É muito grave aquilo que estamos vendo aqui hoje. Sou parlamentar na essência, presidi essa Casa. Vou lutar até o último instante para defender as prerrogativas do Congresso Nacional. Se o Congresso aviltar-se, se o Congresso se submeter a essa pressão do Poder Executivo aí vamos recorrer, como se faz em qualquer democracia, ao Supremo Tribunal Federal. É importante estarem atentos para as negociações que estão acontecendo nos porões, hoje, do Palácio. Porque você vê gente da base aguardando que cargos sejam distribuídos, QUE emendas sejam liberadas, ministérios sejam definidos para votar essa violência em relação à Constituição. É o que temos que defender. Defender a Lei de Responsabilidade Fiscal é defender que não haja alteração na LDO, portanto uma lei aprovada por esta Casa.

O PSDB também está alegando que teria que se mudar o Plano Plurianual antes de mudar a LDO. É isso?
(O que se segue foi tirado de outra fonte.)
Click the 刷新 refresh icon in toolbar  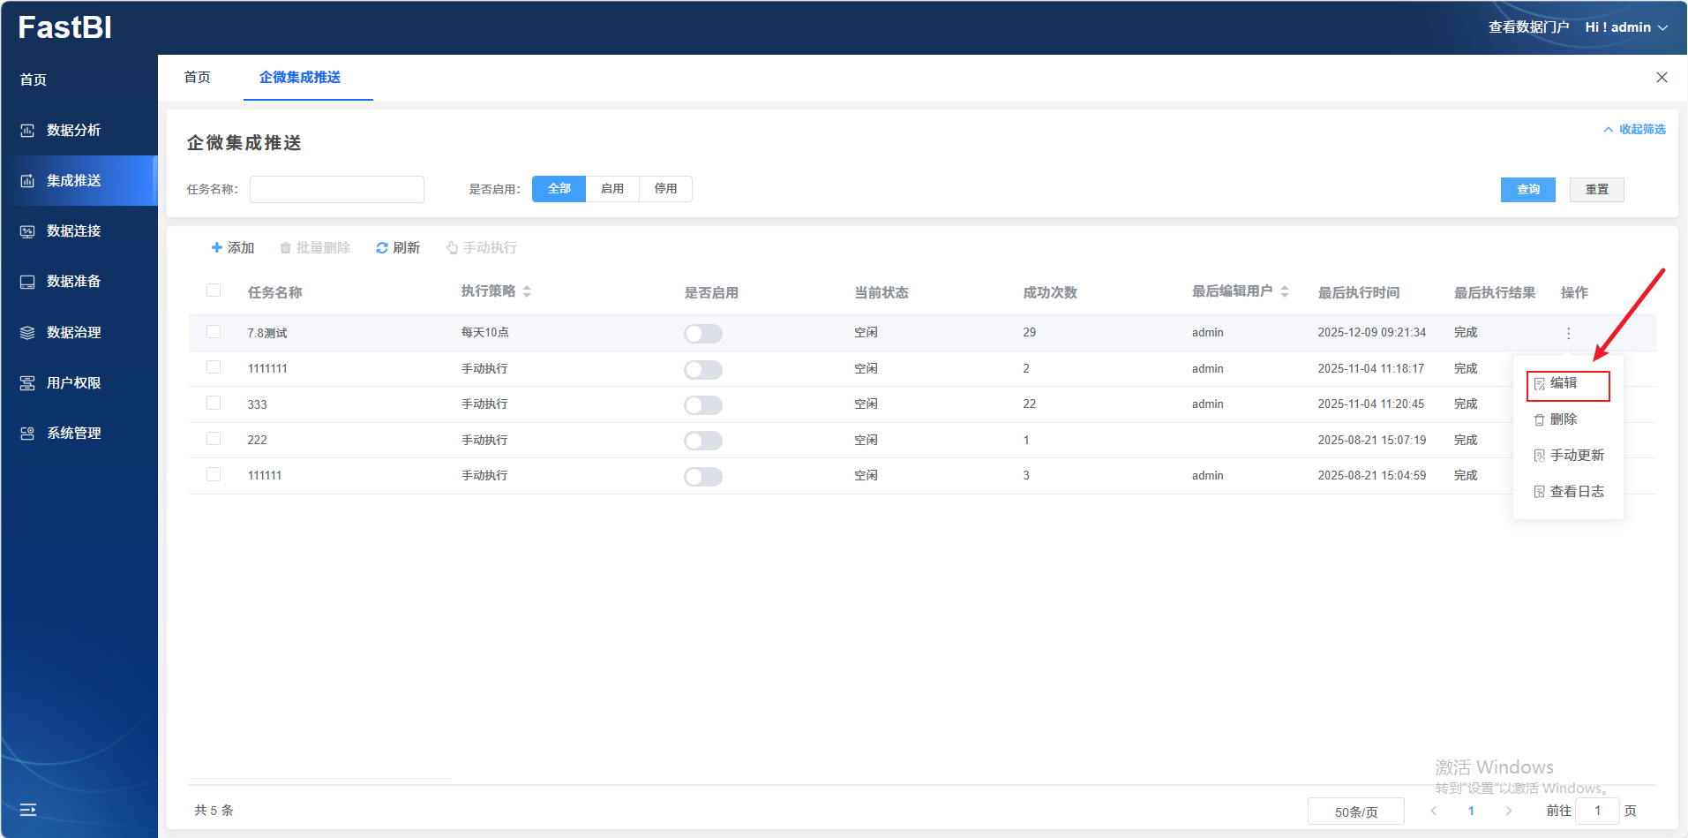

Seria o mais razoável. É o que tem o sentido, você primeiro modificar o Plano Plurianual porque a LDO é uma derivação do Plano Plurianual. Mas o que vai ser colocado em votação é a modificação da LDO, uma violência absurda. Abre-se caminho para que não haja mais lei. Por exemplo, amanhã o governo vai ter que estabelecer na Lei Orçamentária de 2015 um novo superávit. Quem vai acreditar que esse superávit vai ser cumprido. O governo vai estar liberado de cumprir qualquer superávit. A sinalização que se dá a mercados, a investidores é a pior possível.

O governo maquiou o quanto pode, durante o processo eleitoral, os números. Até um mês antes das eleições autoridades da área econômica diziam seriam que as metas seriam cumpridas, cobrei da presidente da República durante debates o cumprimento dessas metas, a resposta dela era de que as contas estavam equilibradas. Tivemos o pior agosto, o pior setembro e o pior outubro, no que diz respeito às contas públicas, da década. Por que será? agosto, setembro e outubro. Exatamente no período pré-eleitoral. O governo já sabendo que não cumpriria a lei, gastou ainda mais. Portanto, infelizmente o Brasil viveu um grande estelionato eleitoral há poucos meses.

Sobre a indicação do ministro da Fazenda?

É uma decisão da presidente. É um quadro qualificado, com quem tenho uma relação pessoal. Mas fico com uma expressão usada hoje pelo ministro Armínio Fraga, que viu na indicação de Joaquim Levy como se um grande quadro da CIA fosse convidado para comandar a KGB.